Y’know, this was inevitable. At some point, this was coming. With the rise of semi-ironic fascination with unmitigated, nuclear-grade schlock like Sharknado, we were eventually going to get one of them making a go for the big screen. One of these b-movie disasters that has no rightful place on an actual big screen outside of a midnight, booze-fuelled showing at a horror fest was going to try and act like an actually coherent, worthwhile piece of cinema. One was going to try and attract audiences and make people believe it’s a blockbuster comparable to Marvel or an Independence Day sequel. Gods of Egypt, directed by Alex Proyas, is that one.

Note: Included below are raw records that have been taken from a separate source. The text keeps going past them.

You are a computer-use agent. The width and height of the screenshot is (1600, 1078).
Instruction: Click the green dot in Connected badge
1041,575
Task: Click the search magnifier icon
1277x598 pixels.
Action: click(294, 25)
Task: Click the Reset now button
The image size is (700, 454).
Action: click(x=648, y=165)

Gods of Egypt is a film that pertains to bring the world of the Egyptian Gods to life. What it is in actuality is a muddled mess of strange casting choices, overlong, melodramatic story-telling and effects that would make TV producers of the ’90s cringe in embarrassment.
Gerard Butler and Game of Thrones alum Nikolaj Coster-Waldau head up the cast of celestial beings as Set and Horus, respectively. The pair are brothers in a high-fantasy alternate Earth in world is flat and run by a royal hierarchy of Gods. Horus is next in line to be crown king of Egypt, before Set shows up and takes over in a bloody coup. Set, complete with Butler‘s very Scottish accent, rules with such a malevolence, Horus and a human sidekick, Brenton Thwaites, decide to go to enlist other transcendent rulers’ help to stop him once and for all.

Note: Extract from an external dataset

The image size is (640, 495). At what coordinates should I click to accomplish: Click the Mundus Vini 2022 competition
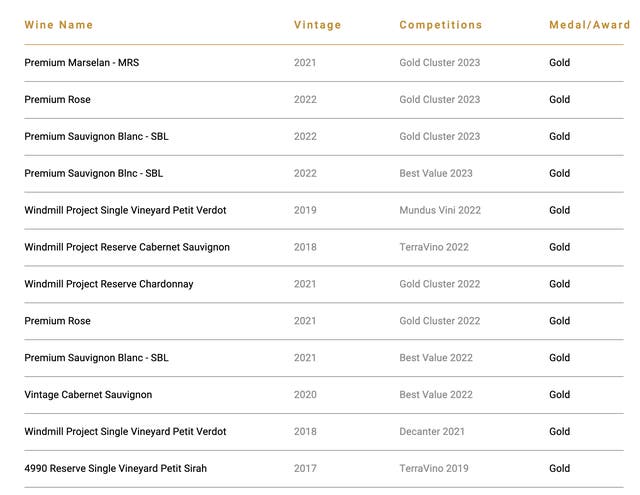point(440,211)
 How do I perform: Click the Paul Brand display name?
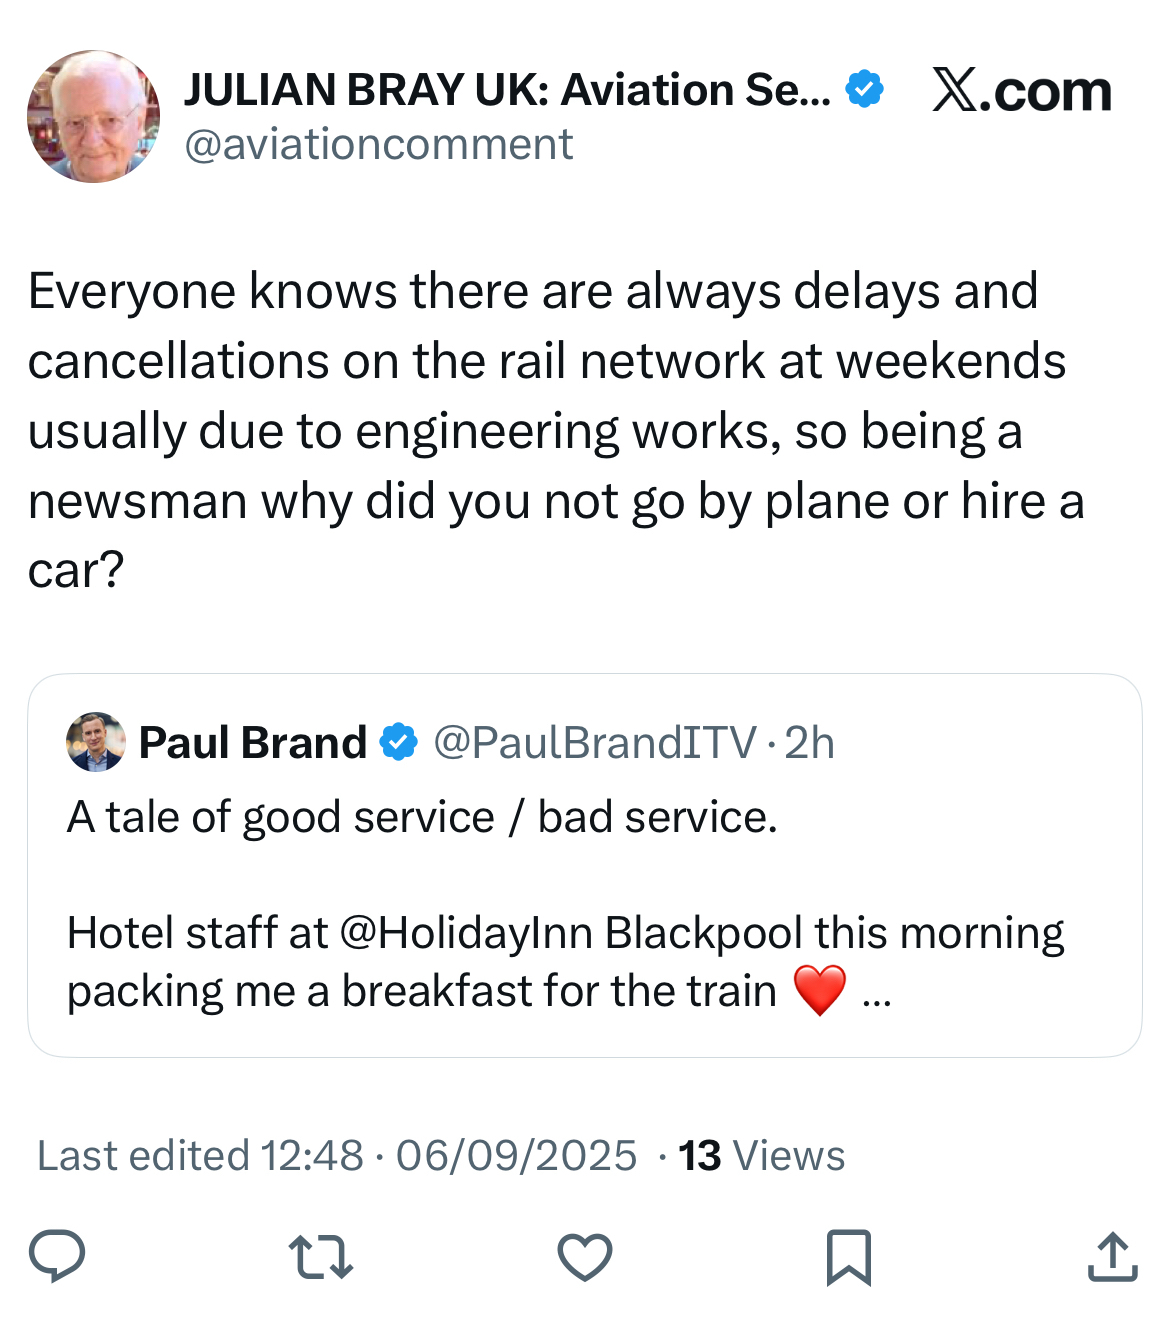[x=252, y=743]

On the surface, Gods of Egypt sounds like a rollicking good time – a calamitous adventure through Egyptian mythology similar to Captain America: Civil War, except with actual Gods instead of extended analogies for them. But there’s very little Egyptian or Godlike to be found in the cavernous tombs and catacombs of what amounts to an extended, glittery episode of Family Feud. A gold hue is placed over the pyramids, sand-washed temples and city streets of this Egypt to create a display similar to a children’s history book, but that’s all it amounts to do: a display, window-dressing around a very hollow interior.
The film jumps around from scene to scene, following our heroes’ quest as it gets more elaborate and bizarre. The motivations are simple – one, the human, wants to bring his girlfriend back to life, the other, Horus, wants his eyes back so he may battle Set. Yet the movie meanders on an on, placing them in increasingly cartoony, inane situations. There’s a point at which a space-God does battle with a gigantic spaceworm that somehow, through sheer force of will, manages to seem boring and humdrum. The only cohesive byline is the Egyptian terminology and outline that the film clings to with absolute resolution. Yes, those are two fire-breathing snakes Horus is battling in one scene, for some reason or other – but ah, they each have Egyptian names, so of course their presence is relevant and necessary.
Gods of Egypt is the uncanny valley of historical fantasy. The architecture and environments give a cloak of correct ethnology, but that’s all it is; a costume, to hide the fact that it isn’t a film about Egypt so much as a pillaging of Egypt’s religious mythos. It’s a cynical, wrong-minded arrogant production. A production that cares so little about genuine Egyptology that it places three very white men as the Godly figureheads of the historical civilisation and doesn’t bat an eyelid. A production so cocksure of its quality that it hangs around for over two hours. A production so genuinely bad not just because of all of this but because it could have been something incredible.
The fascination surrounding Egypt’s empyrean ephemera exists because of how bold and exciting it seems to the outside world. And making a movie that displays that history in a proud and broadly entertaining manner is a venture that should be encouraged. Cinema can be boldly educational, informational and enlightening on such topics. But it should never come of the expense of the subject, without the bare minimum of sincerity in the culture being depicted. If you’ve ever wondered why people are looking for better, stronger, more diverse cultural representation – this husk of computer generated $140 million dollar garbage is your answer.